« On pense qu’on contrôle tout mais on ne contrôle rien ». Cette réplique, prononcée par De Roller (Benoît Magimel), haut-commissaire de la République officiant à Tahiti, est le mantra du film. Car si les personnages ne contrôlent effectivement rien, les spectateurs, les acteurs et Albert Serra lui-même perdent progressivement le contrôle d’un film qui donne l’impression de se déployer naturellement sans personne à sa barre. Impression fortement exacerbée par le dispositif mis en place par Serra : grosse part à l’improvisation des acteurs, qui porteront toutefois une oreillette pour leur souffler une réplique lorsque Serra le jugera nécessaire, plusieurs caméras disposées pour chaque scène. Ce dispositif, qui ne pourrait être qu’une anecdote de tournage parmi d’autres, relève du coup de génie tant il est à propos. Chaque acteur, et particulièrement Magimel, est hors de sa zone de confort, paraissant complètement perdu, sur le fil, en permanence à l’image de son personnage.
De Roller, qui mène une vie de petit politicard bien rangée, apprend l’existence d’essai nucléaire sur cette île paradisiaque du Pacifique, provoquant l’inquiétude chez les autochtones, et la dimension thriller paranoïaque se met en place. Nonobstant, rien n’est aussi simple, ni pour De Roller, ni pour le spectateur. La première moitié du film est une succession de scènes représentant un De Roller dans le déni honorant ses fonctions : accueil et présentation d’une autrice qu’il n’a pas lu, balade sur les eaux du Pacifique pour aller admirer ses vagues, gestion d’un spectacle en coulisses, gestion d’un conflit entre les locaux qui souhaiteraient pouvoir aller au nouveau casino de l’île et les institutions religieuses, gestion de sa succession à son poste, gestion d’une histoire de passeport volé, et au milieu de tout ça, cette enquête sur les essais menée par-dessus la jambe. Le film paraît passer à côté de son sujet, nous trimballant dans les paysages sublimement filmés de Tahiti même si plusieurs séquences nous rappelle malgré tout que quelque chose ne tourne pas rond sur cette île, comme celle où ce qui s’apparente à des prostituées sont transportées en bateau en pleine mer, en pleine nuit, ne réapparaissant que le lendemain matin sur la plage, parfois violentées.

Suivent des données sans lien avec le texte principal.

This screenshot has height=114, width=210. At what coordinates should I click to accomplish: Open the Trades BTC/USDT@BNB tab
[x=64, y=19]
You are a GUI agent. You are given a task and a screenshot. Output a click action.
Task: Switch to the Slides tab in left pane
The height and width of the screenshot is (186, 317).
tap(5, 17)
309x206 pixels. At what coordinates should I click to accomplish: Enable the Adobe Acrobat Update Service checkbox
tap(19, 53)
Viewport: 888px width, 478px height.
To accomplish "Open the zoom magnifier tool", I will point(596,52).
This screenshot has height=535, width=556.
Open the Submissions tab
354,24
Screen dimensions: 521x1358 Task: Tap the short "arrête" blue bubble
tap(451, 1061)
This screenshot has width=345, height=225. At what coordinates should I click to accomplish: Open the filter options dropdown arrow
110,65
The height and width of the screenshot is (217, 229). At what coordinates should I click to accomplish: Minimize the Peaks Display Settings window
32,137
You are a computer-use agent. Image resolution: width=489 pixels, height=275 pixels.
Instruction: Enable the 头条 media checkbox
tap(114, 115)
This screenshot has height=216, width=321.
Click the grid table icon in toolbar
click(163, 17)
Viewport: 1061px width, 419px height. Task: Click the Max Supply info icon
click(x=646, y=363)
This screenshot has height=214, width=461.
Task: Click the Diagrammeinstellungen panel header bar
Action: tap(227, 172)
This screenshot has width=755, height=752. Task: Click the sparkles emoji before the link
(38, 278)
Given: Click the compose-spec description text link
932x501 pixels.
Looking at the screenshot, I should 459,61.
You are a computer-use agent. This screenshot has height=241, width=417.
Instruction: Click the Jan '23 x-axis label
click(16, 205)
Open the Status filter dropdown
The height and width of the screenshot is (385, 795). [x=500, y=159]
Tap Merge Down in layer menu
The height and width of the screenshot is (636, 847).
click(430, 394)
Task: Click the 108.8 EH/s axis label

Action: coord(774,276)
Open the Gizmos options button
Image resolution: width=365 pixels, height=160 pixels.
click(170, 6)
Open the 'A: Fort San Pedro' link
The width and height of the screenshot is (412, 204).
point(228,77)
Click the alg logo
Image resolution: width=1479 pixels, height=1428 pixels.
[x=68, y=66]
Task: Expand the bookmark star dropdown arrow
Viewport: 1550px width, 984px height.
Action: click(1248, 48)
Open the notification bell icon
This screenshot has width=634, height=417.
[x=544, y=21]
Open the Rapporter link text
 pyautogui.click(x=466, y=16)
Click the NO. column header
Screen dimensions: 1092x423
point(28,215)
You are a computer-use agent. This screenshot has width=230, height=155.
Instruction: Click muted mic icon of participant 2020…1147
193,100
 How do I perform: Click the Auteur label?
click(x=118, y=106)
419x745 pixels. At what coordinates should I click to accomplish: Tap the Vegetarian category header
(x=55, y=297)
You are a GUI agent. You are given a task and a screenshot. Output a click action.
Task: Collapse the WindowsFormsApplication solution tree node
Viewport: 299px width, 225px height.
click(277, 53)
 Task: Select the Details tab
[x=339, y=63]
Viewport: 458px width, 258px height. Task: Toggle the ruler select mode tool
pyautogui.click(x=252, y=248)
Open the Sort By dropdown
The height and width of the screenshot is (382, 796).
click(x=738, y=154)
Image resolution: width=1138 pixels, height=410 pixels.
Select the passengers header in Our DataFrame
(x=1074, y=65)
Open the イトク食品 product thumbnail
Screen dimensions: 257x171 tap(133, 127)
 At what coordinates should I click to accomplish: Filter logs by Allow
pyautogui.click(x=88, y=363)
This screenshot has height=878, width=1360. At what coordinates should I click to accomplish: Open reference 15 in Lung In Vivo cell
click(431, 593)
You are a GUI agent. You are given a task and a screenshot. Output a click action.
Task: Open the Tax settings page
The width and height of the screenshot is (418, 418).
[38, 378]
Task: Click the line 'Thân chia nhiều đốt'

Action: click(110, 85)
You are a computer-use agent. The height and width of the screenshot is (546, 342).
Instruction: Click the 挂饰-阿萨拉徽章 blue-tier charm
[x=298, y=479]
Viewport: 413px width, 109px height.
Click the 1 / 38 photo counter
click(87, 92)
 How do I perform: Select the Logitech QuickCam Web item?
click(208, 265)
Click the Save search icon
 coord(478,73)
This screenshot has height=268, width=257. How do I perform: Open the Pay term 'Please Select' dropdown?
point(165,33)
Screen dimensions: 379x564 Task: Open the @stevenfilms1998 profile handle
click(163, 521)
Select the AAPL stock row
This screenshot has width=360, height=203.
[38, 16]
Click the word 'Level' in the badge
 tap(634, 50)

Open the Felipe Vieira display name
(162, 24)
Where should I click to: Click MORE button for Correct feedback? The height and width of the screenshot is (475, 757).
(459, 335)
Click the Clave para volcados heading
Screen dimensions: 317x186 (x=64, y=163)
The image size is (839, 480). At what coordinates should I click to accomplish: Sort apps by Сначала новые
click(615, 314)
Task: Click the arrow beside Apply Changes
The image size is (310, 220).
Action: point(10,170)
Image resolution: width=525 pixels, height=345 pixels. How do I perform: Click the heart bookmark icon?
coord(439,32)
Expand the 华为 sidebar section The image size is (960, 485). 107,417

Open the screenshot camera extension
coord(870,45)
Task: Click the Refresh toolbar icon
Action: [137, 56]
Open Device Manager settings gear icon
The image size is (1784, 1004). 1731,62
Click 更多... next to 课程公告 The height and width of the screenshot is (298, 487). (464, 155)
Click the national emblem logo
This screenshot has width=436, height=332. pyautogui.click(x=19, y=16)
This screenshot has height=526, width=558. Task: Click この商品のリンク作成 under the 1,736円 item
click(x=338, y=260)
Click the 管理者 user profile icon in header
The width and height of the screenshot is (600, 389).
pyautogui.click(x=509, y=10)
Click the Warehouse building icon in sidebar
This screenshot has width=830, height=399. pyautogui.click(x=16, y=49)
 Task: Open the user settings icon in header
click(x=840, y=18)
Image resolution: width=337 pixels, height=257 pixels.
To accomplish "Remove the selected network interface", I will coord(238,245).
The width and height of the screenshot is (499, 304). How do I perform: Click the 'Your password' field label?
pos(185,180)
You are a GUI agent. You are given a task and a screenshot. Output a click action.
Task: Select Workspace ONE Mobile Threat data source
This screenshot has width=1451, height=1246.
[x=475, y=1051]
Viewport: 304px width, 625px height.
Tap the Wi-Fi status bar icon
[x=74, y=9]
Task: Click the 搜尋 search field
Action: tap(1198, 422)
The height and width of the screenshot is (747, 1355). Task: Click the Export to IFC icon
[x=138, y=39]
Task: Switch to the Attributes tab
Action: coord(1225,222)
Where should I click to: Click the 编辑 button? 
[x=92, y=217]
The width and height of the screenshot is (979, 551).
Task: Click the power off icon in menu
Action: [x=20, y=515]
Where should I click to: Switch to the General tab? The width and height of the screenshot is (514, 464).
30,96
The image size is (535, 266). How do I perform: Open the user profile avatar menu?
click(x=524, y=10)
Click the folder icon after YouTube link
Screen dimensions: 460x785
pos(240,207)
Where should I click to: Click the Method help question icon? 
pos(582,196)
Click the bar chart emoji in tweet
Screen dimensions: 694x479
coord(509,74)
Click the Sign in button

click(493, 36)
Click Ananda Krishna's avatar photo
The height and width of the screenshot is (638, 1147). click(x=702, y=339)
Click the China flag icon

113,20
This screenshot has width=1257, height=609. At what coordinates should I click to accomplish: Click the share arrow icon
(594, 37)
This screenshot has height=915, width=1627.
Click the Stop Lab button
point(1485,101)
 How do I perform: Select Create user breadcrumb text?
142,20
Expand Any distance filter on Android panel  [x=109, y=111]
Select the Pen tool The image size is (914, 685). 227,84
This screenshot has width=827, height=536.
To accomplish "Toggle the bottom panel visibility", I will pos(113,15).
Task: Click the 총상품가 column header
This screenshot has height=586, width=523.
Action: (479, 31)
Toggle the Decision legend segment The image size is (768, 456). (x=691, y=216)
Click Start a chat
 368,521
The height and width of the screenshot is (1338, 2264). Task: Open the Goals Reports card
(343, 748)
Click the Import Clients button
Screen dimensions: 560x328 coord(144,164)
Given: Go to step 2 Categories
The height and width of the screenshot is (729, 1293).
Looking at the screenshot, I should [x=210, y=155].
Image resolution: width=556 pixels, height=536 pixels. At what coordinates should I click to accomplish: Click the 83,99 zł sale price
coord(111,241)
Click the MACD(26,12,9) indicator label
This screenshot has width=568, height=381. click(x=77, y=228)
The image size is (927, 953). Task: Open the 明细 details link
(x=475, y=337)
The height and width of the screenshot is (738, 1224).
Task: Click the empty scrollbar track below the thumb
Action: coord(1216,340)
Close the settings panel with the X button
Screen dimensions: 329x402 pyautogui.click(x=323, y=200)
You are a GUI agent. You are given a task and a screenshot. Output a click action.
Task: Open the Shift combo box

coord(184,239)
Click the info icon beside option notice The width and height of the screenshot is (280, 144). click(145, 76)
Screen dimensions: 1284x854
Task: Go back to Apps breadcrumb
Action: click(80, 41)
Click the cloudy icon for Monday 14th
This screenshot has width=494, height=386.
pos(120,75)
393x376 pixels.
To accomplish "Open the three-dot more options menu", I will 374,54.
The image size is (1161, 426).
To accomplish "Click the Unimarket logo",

Et c’est lorsqu’on s’y attend le moins, De Roller et Magimel y compris, que le film change de tonalité, tout à coup il apprend l’existence d’un futur mouvement de révolte des locaux, provoqué par ces essais. De Roller est pris de court, dépassé, et c’est dans ces moments que le dispositif de Serra se justifie le plus. Magimel, qui ne sait rien de la teneur de la discussion qui va avoir lieu, va improviser une séquence à la lisière du film de mafieux, d’anthologie.
Le film bascule à ce moment, et ne fera plus marche arrière. De Roller est cette fois totalement impliqué dans son enquête, et tout ce qui l’entoure s’évapore, ces essais hanteront son esprit dans une succession de scènes magistrales, entre monologue désabusé sur la politique, surveillance mutuelle entre De Roller et un Américain (traversant régulièrement le film comme un fantôme) dans un hôtel désaffecté, à ce climax dans le stade. Jusqu’à cette avant dernière séquence monumentale dans le Paradise Night, la discothèque de l’île qui revient régulièrement, où la réponse à la question de De Roller sur l’existence ou non de ces essais s’explique à travers un simple changement de costume, et où tous les enjeux sont désormais clairs pour tout le monde, où l’on profite d’une dernière danse avec le diable.
La force de Pacifiction tient avant tout de son ambiance mi humoristique mi apocalyptique quasiment insaisissable. C’est un film souvent drôle composant régulièrement avec l’absurde, où l’improvisation des dialogues peut mener à des moments de flottements assez savoureux, comme cette scène où De Roller et l’amiral tentent de dire du bien d’une autrice dont ils n’ont jamais rien lu, où lorsque De Roller en pleine bouffonnerie expose un plan digne d’OSS 117 à celle qu’il pense être son bras droit, Shannah, dont la présence énigmatique participe à l'opacité du film ; en parallèle d’une ambiance mystico-paradisiaque, où cette île teintée de calme et de paix en apparence - bien aidée par ces aubes et crépuscules roses-oranges laiteux – devient le théâtre d’un jeu de dupes, où chaque personnage tente d’avancer les pions d’une bataille navale perdue d’avance, où l’eau du Pacifique est maquillée en flammes de l’Enfer dans un dernier plan sidérant, d’un film tout aussi sidérant.